* _Task goal_: Tally the lines below that include "agent" and give only the total.
Dataset content Block Start
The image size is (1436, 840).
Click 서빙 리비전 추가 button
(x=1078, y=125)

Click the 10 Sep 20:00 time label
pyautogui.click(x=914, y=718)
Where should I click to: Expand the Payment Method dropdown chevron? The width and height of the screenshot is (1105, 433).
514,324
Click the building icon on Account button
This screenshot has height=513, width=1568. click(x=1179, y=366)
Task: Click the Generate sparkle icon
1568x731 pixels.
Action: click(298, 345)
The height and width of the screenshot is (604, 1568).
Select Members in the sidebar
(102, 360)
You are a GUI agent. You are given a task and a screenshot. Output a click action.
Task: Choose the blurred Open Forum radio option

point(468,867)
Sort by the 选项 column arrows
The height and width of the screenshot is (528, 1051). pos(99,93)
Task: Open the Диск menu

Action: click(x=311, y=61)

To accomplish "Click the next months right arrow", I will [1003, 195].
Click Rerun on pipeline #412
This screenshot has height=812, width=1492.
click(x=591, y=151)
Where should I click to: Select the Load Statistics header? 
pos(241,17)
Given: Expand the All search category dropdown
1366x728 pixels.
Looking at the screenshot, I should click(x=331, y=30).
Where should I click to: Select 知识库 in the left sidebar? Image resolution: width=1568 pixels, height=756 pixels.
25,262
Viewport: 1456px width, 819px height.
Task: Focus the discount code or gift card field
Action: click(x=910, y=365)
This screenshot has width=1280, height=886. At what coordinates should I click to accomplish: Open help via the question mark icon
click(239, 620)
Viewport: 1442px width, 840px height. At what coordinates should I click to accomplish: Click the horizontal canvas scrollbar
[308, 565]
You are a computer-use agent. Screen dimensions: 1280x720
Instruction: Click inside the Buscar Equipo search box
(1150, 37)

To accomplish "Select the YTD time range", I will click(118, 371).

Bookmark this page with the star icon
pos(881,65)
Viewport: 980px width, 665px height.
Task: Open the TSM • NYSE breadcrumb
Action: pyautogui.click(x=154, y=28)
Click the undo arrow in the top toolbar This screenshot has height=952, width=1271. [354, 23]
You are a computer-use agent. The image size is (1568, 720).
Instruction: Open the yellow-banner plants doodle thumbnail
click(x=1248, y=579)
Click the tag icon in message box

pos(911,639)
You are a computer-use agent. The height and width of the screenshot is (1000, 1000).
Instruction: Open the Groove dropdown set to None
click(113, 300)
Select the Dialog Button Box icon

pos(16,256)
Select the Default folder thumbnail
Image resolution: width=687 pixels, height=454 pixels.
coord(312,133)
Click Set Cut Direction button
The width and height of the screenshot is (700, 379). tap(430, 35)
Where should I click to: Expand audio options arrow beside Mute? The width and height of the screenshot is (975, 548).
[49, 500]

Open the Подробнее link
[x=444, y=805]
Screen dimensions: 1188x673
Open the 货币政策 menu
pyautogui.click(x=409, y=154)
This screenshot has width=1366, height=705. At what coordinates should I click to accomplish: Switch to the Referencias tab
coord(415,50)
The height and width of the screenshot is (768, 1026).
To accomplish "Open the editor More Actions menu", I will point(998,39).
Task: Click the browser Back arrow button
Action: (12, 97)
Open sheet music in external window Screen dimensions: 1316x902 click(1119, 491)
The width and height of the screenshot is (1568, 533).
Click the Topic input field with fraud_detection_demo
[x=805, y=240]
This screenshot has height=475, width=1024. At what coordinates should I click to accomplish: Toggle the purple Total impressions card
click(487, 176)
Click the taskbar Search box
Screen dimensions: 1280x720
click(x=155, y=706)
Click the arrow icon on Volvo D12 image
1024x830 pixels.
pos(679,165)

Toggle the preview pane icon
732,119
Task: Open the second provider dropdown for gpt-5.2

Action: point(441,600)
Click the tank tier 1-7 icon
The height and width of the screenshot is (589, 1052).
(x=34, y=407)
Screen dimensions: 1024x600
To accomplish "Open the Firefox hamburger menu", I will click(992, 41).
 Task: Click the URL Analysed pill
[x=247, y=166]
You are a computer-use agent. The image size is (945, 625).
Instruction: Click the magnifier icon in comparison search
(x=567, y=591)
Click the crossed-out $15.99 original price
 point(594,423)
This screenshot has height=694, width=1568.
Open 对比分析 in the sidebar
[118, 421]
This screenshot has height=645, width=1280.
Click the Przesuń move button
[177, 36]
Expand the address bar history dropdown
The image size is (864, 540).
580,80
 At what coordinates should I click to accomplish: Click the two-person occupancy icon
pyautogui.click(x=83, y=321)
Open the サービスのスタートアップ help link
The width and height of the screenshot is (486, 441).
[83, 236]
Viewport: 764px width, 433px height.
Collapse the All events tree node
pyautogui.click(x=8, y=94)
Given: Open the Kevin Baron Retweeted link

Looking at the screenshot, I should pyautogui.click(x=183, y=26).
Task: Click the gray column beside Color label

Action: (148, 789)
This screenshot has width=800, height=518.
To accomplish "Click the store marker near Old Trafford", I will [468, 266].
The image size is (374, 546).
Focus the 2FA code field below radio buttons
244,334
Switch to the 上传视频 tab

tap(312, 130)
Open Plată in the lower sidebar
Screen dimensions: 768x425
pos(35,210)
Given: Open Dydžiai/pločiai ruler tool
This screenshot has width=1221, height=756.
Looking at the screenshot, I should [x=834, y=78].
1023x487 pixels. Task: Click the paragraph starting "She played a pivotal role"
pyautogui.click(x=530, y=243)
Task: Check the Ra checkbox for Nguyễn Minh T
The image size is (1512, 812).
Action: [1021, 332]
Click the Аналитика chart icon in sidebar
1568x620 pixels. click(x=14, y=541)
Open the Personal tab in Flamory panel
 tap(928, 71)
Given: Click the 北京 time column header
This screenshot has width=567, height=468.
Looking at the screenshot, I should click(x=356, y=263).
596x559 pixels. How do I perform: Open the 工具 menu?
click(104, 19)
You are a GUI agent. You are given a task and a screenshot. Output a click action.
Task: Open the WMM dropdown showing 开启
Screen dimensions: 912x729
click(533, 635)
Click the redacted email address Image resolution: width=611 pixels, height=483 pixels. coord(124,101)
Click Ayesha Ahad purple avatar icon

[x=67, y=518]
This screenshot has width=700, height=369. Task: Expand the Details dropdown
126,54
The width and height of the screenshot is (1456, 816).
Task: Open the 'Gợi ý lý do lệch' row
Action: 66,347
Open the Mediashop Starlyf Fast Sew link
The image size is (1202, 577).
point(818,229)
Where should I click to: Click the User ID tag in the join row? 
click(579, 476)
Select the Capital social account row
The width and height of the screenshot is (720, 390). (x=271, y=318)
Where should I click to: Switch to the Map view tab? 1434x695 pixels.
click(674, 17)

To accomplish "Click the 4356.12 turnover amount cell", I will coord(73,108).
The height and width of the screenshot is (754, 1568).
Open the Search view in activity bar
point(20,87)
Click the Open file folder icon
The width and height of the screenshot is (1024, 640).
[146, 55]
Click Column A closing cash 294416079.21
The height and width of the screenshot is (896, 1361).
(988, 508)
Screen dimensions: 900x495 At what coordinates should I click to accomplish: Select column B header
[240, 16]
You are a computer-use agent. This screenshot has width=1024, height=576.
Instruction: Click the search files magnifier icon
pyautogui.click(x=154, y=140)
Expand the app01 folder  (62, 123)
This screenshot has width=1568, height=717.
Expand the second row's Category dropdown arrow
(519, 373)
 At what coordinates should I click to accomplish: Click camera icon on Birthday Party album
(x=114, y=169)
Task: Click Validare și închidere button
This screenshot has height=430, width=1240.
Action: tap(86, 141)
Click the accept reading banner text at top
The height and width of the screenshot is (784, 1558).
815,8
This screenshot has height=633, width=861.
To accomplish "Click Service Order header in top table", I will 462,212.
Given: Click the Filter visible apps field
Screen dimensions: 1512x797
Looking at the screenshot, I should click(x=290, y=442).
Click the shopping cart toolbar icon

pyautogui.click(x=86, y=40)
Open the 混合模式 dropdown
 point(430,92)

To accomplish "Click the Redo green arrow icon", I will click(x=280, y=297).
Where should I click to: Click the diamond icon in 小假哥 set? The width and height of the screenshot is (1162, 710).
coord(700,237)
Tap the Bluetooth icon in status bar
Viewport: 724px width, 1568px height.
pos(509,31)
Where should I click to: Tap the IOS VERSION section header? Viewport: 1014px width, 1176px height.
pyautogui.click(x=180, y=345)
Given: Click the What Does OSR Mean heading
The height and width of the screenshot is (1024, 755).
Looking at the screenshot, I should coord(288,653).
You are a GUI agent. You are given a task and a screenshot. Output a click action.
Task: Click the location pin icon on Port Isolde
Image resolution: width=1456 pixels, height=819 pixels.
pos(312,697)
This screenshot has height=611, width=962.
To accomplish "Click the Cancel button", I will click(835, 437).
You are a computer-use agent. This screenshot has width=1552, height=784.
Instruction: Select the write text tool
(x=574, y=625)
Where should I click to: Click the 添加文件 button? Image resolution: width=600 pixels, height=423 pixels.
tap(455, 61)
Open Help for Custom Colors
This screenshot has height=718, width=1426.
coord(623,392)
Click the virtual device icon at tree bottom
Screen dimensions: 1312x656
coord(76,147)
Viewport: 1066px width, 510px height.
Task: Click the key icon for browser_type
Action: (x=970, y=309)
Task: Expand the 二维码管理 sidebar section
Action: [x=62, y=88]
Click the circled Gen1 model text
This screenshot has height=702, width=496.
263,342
Dataset content Block End
* _Solution to the exercise_: 9